According to sources, the electric bill to light the Ziggurat at night is about $300 per month, and that really isn’t a lot of electricity – if we assume they paid $.10 per kilowatt-hour, we’re talking 3,000 kilowatt-hours, or 100 kilowatt-hours per night. Just park and hook up two fully charged Tesla Roadsters, and you’d have just enough.
With at least eight good hours of sun at 12 watts per square foot output, you would need 15,000 square feet of photovoltaic array to store 100 kilowatt-hours each day. Even in winter, a good 15,000 square foot, 12.5 kilowatt (output in full sun) PV array could easily produce enough electricity each day to power the lights on the Ziggurat each night. At $10 per watt (installed), this solar power system will cost $125,000.
Ah, but you might say – what about the storage of that electricity? Well let’s assume we use batteries to store all this electricity, and let’s assume these batteries don’t cost more per kWh than, say the batteries in the Tesla Roadster. Since the Tesla Roadster has about 50 kWh of battery storage onboard, if we assume 50% of the $100K cost for a Tesla Roadster is for the battery pack, then battery storage costs $1,000 per kilowatt. That is probably on the high side for what we need at the Ziggurat building – but let’s just say the storage system will cost $100,000. It will probably cost a lot less than that.
So what sort of bang can we get for this 100 kWh we’re ready to throw into the night sky in the form of glorious, frivolous illumination? If you figure the Ziggurat building is 400 feet long and 300 feet wide, with eleven “steps” with 20 feet between each step, then the total sum of all eleven progressively smaller floor circumferences is 28,600 linear feet. If you put one 8 watt LED bulb every 28 feet, then you will have exactly one thousand inspiring points of light to envelop the Ziggurat. At a mind-blowing $30 apiece, you still only add another $30,000 to purchase the bulbs for a system that, clearly, can be built for under $250,000.
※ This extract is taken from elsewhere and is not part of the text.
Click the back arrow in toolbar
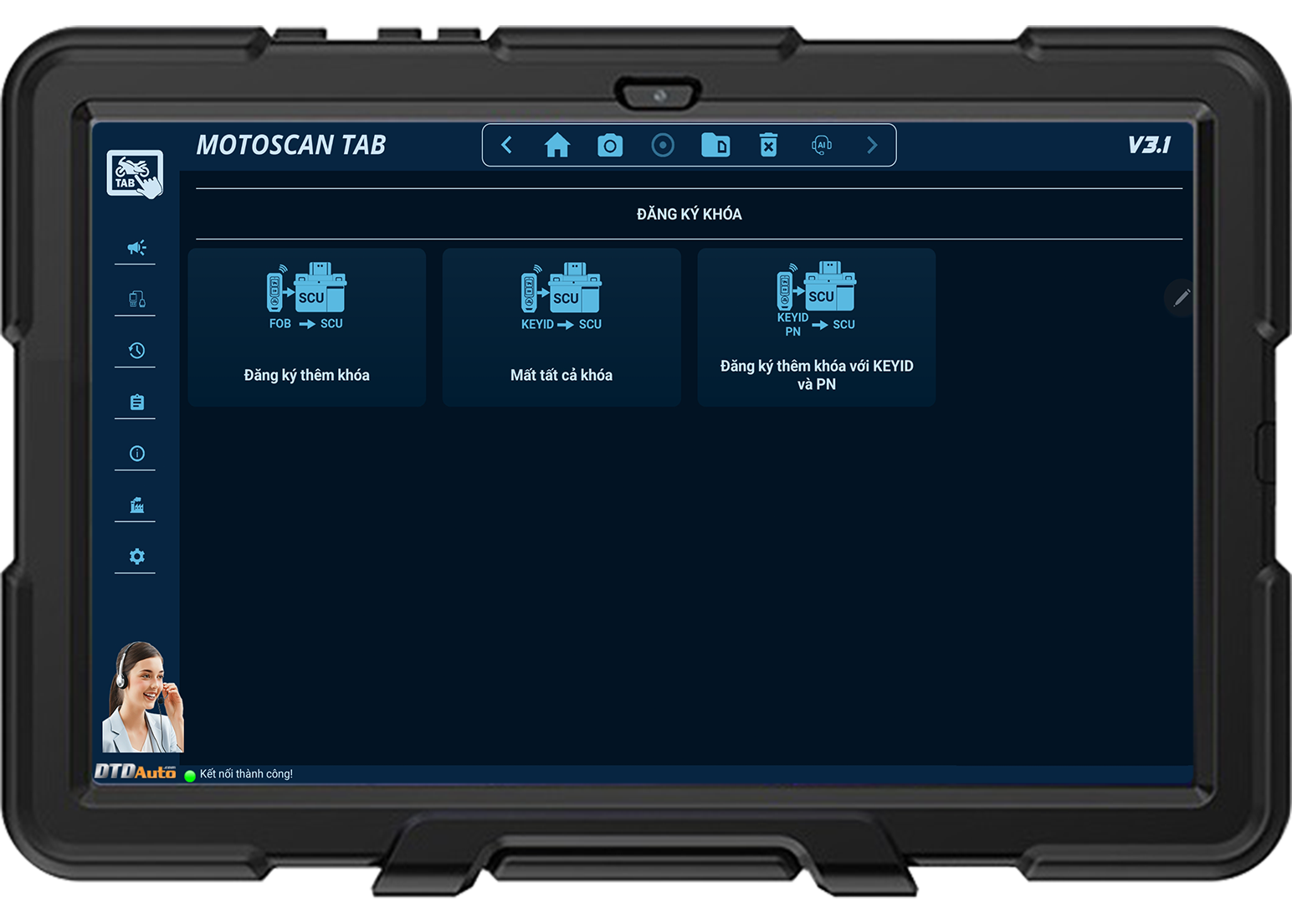This screenshot has height=924, width=1292. (x=506, y=146)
Is this just a boondoggle to please the aesthetically minded among us? Well anything that does nothing but make the world more beautiful is a boondoggle, if you put it that way. But what is the return on investment for this installation? If you figure you’re saving $3,600 per year in electric costs at the night rate of $.10 per kWh, you’ve only got half the picture. During the summer when there are more hours of sun, the system will generate surplus energy to help power the buiding during the day, which at peak rates of $.25 per kWh, will earn another $2,300. Using conservative assumptions, the system will return 2.3% per year before any subsidies or credits.
What’s stopping this simple adapatation so Sacramentans can admire and be inspired by a beautiful building again? Can’t we let these lights shine in the darkness, reminding us that we live in a spectacular city? Turn on the lights! As long as we don’t allow our obsession with CO2 emissions to cause us to overlook (or even enable) the destruction of our forests and fisheries, the earth will abide.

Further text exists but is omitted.